The Auckland-based company has secured Series A funding from Japanese corporation StartToday.
StartToday owns ZOZOTOWN – Japan’s largest online retailer of apparel and accessories – and Japan’s largest fashion co-ordination app: wear.jp.
StretchSense chief executive Ben O’Brien says the company is excited to start the new phase of growth.
“All our customers are offshore and for growth we want to expand as quickly as possible overseas.”
The funds will be used to upgrade its pilot production and R&D capabilities in New Zealand, and to expand its marketing, sales, and support capability offshore. The company sells to more than 200 customers in 28 countries.
“We’re going to use it to expand our sales and support capability in Asia and the US, it means we can get close to our customers and give them more support.”
StretchSense chief executive Ben O’Brien
O’Brien says StartToday is the perfect strategic match for StretchSense, because they have similarly expanded from a relatively small startup.
“They grew very quickly and they know fashion. We’re tech geeks and it’s really important for the aesthetics of the company to have that fashion voice.”
It is an important milestone for any niche New Zealand tech company to receive funding for expansion, he says.

:::::

• **Questions to answer**:
1) Turn the paragraph of the StretchSense funding article that begins "The funds will be used to" into a short bulleted list that keeps its main facts.
2) Continue the StretchSense funding article after its final sentence.
The rows that come next have no connection to the article about StretchSense's funding.

• **Stored data**:
:::::

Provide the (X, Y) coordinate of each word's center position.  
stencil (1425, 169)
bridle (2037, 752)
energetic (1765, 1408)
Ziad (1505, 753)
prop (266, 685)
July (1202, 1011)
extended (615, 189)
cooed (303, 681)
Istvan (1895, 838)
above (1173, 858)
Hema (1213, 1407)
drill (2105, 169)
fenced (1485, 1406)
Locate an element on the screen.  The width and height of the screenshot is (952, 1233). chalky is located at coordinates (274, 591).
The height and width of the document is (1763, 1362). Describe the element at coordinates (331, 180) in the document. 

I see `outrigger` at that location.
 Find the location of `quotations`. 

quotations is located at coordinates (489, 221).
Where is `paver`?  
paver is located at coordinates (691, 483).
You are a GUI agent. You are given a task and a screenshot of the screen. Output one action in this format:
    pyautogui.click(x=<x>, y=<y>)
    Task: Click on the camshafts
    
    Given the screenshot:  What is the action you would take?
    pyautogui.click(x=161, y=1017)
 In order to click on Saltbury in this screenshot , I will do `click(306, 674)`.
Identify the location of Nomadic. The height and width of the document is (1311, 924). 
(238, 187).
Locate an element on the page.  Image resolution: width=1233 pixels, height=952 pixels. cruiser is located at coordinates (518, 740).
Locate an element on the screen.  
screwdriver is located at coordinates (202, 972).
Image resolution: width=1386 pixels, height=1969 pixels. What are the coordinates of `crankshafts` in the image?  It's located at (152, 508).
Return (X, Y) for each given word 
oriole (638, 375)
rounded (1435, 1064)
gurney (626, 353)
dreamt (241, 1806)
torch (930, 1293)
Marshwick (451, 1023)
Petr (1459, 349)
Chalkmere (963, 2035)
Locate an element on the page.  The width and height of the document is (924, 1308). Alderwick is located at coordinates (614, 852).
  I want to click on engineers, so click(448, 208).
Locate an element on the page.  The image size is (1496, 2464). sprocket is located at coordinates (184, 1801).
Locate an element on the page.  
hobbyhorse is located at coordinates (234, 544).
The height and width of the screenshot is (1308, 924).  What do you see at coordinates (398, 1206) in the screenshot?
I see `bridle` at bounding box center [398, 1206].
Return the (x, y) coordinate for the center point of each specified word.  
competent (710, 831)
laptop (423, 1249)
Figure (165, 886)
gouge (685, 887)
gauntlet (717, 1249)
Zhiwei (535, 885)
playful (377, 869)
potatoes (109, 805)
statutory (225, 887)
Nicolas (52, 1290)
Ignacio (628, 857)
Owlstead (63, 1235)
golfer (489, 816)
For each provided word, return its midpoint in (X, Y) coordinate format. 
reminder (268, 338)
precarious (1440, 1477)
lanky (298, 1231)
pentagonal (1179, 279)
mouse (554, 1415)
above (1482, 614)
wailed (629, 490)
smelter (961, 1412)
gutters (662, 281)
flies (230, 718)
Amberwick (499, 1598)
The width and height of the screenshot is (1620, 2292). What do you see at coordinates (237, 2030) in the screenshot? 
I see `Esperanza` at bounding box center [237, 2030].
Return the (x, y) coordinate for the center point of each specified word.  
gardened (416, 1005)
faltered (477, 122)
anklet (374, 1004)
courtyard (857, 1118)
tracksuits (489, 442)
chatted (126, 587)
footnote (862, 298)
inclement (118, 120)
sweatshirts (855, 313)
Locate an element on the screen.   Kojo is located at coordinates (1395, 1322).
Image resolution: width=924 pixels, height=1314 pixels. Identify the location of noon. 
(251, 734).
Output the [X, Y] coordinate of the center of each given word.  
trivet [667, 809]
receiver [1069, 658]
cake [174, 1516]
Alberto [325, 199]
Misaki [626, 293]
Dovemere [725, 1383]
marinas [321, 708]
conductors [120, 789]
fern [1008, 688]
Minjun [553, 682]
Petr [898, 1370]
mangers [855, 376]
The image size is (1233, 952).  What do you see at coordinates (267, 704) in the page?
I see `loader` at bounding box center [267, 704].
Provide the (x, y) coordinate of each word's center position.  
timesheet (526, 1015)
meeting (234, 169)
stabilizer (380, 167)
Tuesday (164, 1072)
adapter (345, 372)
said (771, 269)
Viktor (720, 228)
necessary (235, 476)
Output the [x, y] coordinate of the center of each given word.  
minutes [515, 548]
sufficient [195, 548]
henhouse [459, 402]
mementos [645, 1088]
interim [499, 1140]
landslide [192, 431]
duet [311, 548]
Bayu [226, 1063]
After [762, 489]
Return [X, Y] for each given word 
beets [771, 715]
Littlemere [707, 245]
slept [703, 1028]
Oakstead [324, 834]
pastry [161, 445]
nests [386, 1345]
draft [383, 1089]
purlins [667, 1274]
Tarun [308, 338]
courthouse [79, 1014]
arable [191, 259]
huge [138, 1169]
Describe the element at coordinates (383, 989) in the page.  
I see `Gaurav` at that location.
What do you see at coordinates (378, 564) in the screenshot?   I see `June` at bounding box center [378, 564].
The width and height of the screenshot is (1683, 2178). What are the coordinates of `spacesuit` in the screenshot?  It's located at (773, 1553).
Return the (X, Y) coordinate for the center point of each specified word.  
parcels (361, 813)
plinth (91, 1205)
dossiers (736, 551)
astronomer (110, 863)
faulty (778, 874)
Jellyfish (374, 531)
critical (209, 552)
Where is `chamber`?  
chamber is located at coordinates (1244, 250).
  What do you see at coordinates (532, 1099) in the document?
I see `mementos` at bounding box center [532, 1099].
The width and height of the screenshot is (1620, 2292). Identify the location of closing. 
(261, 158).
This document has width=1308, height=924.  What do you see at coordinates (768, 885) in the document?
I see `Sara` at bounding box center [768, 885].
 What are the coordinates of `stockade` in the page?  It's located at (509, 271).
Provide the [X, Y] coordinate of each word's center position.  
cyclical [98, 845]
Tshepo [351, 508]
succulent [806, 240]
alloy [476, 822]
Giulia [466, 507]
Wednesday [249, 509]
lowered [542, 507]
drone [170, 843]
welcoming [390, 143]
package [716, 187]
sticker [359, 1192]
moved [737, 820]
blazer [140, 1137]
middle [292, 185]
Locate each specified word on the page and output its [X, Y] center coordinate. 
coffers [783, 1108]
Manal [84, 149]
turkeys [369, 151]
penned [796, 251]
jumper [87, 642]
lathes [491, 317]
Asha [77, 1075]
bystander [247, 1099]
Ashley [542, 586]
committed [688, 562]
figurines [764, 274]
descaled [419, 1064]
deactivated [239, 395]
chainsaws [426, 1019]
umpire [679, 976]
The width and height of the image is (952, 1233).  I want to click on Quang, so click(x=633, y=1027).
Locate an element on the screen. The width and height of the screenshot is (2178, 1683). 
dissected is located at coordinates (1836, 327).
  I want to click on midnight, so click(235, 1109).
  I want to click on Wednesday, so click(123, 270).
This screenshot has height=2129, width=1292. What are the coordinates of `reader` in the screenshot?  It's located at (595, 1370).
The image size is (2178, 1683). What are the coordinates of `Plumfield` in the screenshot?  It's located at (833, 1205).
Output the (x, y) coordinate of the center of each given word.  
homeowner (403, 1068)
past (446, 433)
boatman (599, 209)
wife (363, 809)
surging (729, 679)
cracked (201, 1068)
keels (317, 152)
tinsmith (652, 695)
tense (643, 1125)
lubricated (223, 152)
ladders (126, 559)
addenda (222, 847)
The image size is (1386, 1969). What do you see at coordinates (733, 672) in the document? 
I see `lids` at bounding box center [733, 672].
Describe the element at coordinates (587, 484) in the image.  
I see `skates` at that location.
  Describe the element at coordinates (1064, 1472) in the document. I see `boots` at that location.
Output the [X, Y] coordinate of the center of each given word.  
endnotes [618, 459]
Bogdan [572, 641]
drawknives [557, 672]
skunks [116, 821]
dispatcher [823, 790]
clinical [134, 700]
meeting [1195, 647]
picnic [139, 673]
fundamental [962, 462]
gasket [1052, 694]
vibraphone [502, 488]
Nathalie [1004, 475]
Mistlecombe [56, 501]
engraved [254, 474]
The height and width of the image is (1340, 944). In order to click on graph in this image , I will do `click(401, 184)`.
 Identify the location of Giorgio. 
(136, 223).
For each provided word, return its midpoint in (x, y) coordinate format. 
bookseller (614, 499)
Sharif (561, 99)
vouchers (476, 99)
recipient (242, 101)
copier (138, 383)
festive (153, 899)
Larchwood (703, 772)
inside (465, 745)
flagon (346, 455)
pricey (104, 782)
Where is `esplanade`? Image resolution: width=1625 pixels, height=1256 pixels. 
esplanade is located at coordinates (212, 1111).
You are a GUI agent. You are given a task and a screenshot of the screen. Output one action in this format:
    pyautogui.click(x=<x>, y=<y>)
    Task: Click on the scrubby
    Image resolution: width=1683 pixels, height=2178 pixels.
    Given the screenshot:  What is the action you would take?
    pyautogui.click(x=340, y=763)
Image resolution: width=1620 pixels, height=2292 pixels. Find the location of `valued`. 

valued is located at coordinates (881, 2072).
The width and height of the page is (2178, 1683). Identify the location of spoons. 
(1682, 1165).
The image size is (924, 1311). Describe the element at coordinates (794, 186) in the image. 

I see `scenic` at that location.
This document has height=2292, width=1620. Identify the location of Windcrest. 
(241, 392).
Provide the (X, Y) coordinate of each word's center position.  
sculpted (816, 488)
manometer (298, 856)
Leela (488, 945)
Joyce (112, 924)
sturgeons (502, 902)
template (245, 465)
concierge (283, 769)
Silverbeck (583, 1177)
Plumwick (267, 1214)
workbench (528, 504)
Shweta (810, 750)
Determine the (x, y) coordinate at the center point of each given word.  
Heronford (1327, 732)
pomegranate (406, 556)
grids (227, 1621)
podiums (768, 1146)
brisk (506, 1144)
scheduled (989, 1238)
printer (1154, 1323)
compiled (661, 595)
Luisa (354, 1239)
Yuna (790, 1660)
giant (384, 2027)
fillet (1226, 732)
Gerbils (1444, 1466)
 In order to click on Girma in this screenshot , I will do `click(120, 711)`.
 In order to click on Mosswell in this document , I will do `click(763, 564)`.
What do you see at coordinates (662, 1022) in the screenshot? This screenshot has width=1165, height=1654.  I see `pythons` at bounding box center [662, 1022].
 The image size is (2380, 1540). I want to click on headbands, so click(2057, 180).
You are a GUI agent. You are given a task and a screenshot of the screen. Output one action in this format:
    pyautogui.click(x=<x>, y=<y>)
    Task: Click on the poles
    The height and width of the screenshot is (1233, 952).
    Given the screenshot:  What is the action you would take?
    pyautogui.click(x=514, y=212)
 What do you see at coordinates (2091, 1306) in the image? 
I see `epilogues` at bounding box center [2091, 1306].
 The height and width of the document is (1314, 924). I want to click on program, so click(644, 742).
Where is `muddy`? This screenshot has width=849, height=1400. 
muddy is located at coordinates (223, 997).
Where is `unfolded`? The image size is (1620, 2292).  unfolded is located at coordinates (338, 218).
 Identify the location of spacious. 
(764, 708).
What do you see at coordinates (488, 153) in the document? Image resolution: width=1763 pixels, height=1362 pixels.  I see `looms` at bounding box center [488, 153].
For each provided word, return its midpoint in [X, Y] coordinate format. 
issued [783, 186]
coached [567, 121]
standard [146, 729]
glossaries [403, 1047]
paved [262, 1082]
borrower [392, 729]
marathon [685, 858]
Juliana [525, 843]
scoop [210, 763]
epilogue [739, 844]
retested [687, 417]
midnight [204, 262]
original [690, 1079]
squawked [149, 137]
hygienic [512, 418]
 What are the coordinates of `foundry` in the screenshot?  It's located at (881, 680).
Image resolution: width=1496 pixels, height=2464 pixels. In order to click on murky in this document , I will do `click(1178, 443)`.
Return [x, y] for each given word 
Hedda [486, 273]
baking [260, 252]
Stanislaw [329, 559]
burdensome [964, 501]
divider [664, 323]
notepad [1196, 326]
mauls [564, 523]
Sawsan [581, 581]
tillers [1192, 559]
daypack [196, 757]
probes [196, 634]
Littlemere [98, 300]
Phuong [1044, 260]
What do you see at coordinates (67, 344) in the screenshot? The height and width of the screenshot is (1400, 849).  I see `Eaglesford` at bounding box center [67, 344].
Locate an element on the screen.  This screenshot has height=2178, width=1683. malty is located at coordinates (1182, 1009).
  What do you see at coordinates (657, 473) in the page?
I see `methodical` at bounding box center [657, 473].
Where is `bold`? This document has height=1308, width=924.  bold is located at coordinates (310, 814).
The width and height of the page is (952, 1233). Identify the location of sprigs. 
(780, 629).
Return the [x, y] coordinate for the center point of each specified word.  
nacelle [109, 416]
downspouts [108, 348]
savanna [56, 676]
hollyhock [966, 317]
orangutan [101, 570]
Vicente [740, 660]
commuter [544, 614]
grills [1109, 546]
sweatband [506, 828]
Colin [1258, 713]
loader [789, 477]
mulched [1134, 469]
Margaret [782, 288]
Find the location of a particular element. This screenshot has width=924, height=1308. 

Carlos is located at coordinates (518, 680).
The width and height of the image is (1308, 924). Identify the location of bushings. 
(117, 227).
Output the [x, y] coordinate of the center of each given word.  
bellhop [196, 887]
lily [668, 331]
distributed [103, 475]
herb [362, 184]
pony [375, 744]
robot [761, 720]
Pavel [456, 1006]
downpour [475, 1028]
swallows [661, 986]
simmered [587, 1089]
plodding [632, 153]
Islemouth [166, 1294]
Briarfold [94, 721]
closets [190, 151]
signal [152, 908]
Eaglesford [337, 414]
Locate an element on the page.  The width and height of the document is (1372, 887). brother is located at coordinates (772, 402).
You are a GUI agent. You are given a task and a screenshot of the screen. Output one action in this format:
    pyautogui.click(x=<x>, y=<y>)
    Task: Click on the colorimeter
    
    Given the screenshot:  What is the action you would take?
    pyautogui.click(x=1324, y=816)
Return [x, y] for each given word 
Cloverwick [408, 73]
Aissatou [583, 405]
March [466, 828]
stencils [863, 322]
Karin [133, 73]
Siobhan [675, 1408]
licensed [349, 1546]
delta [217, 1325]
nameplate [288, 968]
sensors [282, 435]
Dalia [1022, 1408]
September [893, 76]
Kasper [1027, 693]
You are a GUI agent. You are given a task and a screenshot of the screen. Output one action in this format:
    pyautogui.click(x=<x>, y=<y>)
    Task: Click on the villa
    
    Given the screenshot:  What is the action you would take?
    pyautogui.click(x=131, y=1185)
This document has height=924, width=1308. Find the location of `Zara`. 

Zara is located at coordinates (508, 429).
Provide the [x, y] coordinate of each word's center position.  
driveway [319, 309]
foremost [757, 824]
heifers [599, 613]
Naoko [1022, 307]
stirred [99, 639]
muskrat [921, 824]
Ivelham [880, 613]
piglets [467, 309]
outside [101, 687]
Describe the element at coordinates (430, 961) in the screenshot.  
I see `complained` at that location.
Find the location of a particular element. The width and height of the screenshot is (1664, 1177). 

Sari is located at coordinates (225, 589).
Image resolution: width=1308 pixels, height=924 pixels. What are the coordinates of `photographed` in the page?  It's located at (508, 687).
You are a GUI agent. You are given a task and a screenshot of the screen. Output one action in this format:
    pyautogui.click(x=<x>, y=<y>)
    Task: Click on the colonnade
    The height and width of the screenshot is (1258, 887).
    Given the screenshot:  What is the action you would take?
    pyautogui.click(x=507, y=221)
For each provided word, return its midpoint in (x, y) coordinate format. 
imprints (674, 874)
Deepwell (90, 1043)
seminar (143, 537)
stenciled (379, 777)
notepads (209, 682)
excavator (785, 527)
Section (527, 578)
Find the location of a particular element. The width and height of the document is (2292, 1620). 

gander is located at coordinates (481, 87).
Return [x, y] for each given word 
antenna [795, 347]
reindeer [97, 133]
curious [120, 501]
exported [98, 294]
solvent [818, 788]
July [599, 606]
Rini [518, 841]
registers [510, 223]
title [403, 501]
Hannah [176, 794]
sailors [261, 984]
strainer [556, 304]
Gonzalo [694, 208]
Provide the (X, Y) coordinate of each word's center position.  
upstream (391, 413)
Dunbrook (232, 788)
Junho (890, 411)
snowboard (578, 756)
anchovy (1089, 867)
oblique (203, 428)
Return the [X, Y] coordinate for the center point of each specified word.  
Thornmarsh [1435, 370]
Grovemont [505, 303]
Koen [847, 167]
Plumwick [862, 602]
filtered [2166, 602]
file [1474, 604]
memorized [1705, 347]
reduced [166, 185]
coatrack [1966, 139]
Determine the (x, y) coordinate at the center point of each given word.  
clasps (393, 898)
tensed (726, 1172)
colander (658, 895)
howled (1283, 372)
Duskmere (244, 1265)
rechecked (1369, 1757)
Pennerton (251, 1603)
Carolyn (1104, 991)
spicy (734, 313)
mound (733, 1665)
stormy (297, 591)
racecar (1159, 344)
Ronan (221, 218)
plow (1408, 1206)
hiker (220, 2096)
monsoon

:::::

• **Exercise responses**:
1)
- The funds will upgrade pilot production and R&D capabilities in New Zealand.
- They will also expand marketing, sales, and support capability offshore.
- The company sells to more than 200 customers in 28 countries.

2)
“We sell to very large companies, a typical customer of ours will have a market capital of over $1 billion and there’s not many companies in New Zealand like that.
“The aim of New Zealand tech companies is to make something cool and sell it off shore.”
StretchSense is a manufacturer of soft stretchy sensors and generators for wearables. The company’s products are ultra-soft and precise, making them ideal for sporting, AR/VR, animation, and healthcare applications. O’Brien says the goal is to develop unobtrusive self-powered sensors for wearables.
Such self-powered sensors scavenge energy from their environment. While the technology could eventually be used to power electronic equipment, for now that is a long way off. Self-powered sensor systems require very small amounts of power and will be used in what O’Brien calls “disappearables” within the next five years.
Once wearable technology becomes completely unobtrusive, fashion and aesthetics will play an even more important role, O’Brien says.
StretchSense is a spinout from the Auckland Bioengineering Institute’s Biomimetics Lab, and has previously raised funds from the Flying Kiwi Angels and the New Zealand Venture Investment Fund.